Karaciğer dokusunun bakır içeriğinin ölçülmesi iyi bir testtir (Wilson hastalığında artar) ancak karaciğer biyopsisi gerektirir . Ancak birkaç vakada bu konsantrasyon normal olabilir (özellikle ileri karaciğer fibrozunda).
Kayser-Fleischer halkası hastalığın tanısında belirleyici olabilen bir ipucu olduğunu, ancak bu halkalar mutlaka Wilson'un durumunda bulunmaz. Tırnakların dibinde mavimsi bir tortunun varlığı da iyi bir gösterge olabilir. Hastalık sırasında idrarla bakır atılımı artar, ancak bir takım yanlış pozitifler vardır. Çocuklarda penisilamin uygulamasıyla kapsamı duyarlı hale gelebilir .
Bu incelemeler heterozigotlarda bozulabilir (bu nedenle resesif olduğu için hastalığı göstermez).
Kan testi aynı zamanda klinik öncesi formların, yani kendini göstermeden önce onlarca yıl sürebilen hastalık belirtilerinin ortaya çıkmasından önce teşhis edilmesini de mümkün kılar.
Kural olarak, tipik tanı vakalarında genetik tanımlama gerekli değildir. Şüpheli durumlarda faydalı olabilir.
Tedavinin amacı, bakır birikintilerinin toksisitesini ortadan kaldırmaktır.
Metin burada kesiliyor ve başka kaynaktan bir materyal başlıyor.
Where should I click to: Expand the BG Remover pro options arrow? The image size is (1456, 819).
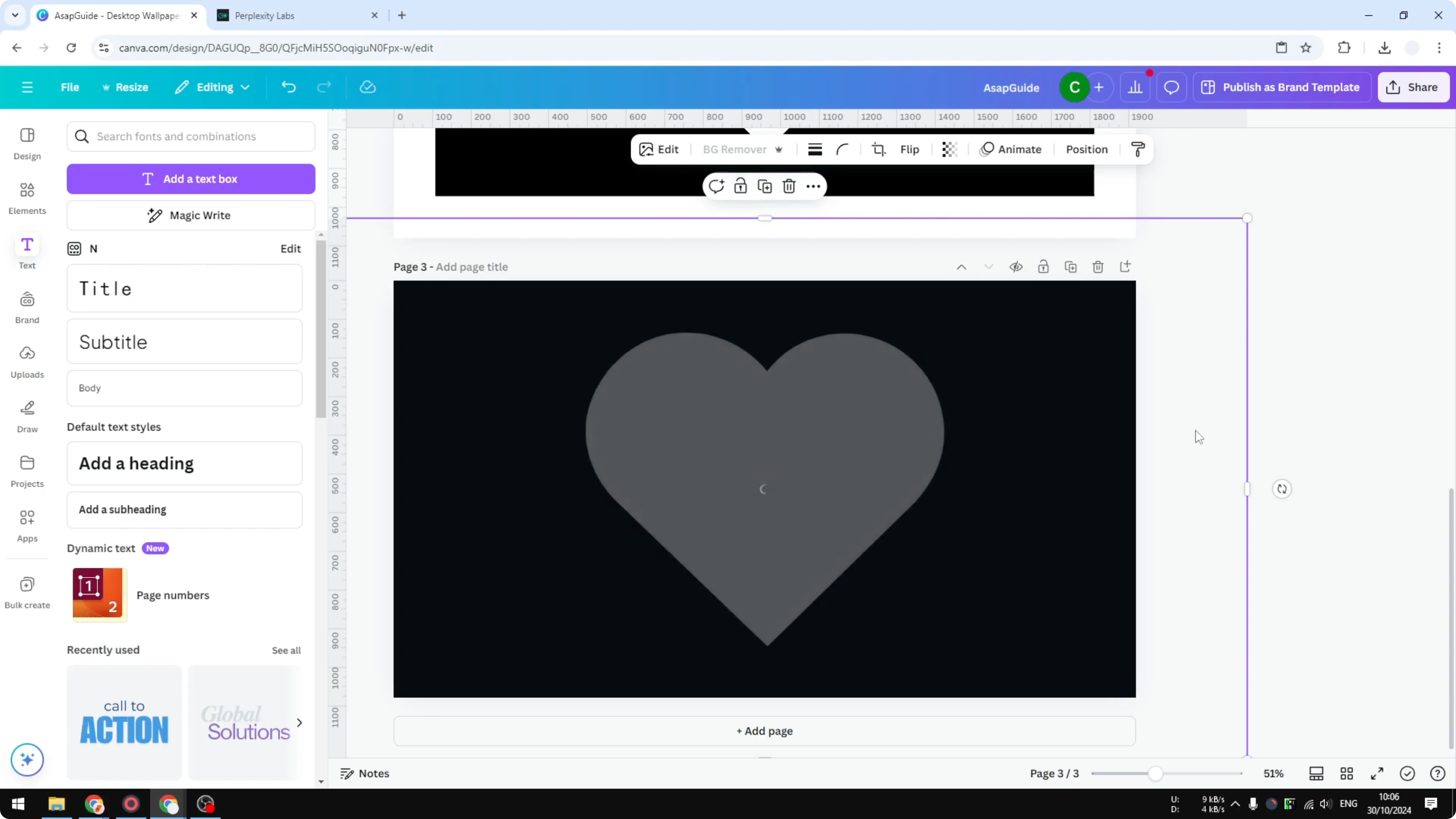[x=779, y=149]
Tedavi ömür boyu takip edilmelidir. Asla kesintiye uğramamalıdır. Vücuttaki bakırın emilimini azaltan veya metalin atılımını artıran şelatlayıcı ilaçların alınmasından oluşur . İstenmeyen yan etkilerin görünümünü belirlemek için tedavi periyodik olarak izlenmelidir.
Farklı ilaç türleri kullanılmaktadır:
Bakır oranı düşük bir diyet önerilir: mantar, deniz ürünleri, karaciğer, yer fıstığı ve çikolatadan uzak durmanız önerilir.
Şiddetli fulminan hepatit vakalarında veya esas olarak karaciğere ciddi hasar durumunda, karaciğer nakli önerilebilir.
Wilson hastalığı tanısı yeni konan bir hastanın tüm kardeşleri hastalık açısından taranmalıdır. Hastalık resesif geçişli olduğundan, bir erkek veya kız kardeşin etkilenme olasılığı 1 / 4'tür. Bütün zorluk, şu an için sessiz olan ancak sonraki yıllarda veya on yıllarda kendini gösterebilecek homozigot bir formu ve tamamen iyi huylu bir heterozigot formu ayırt etmekten ibarettir.
Çocuğun her iki ebeveyni de hastalığın taşıyıcısı olduğunda, ilk semptomlar görülmeden önce çocuğun taramasının yapılması önemlidir; genellikle bu belirtiler ergenlik döneminde ortaya çıkar. Hastaların ve yakınlarının sayısız ifadesine göre, hastalığın semptomları 14 yaşından itibaren ortaya çıkıyor.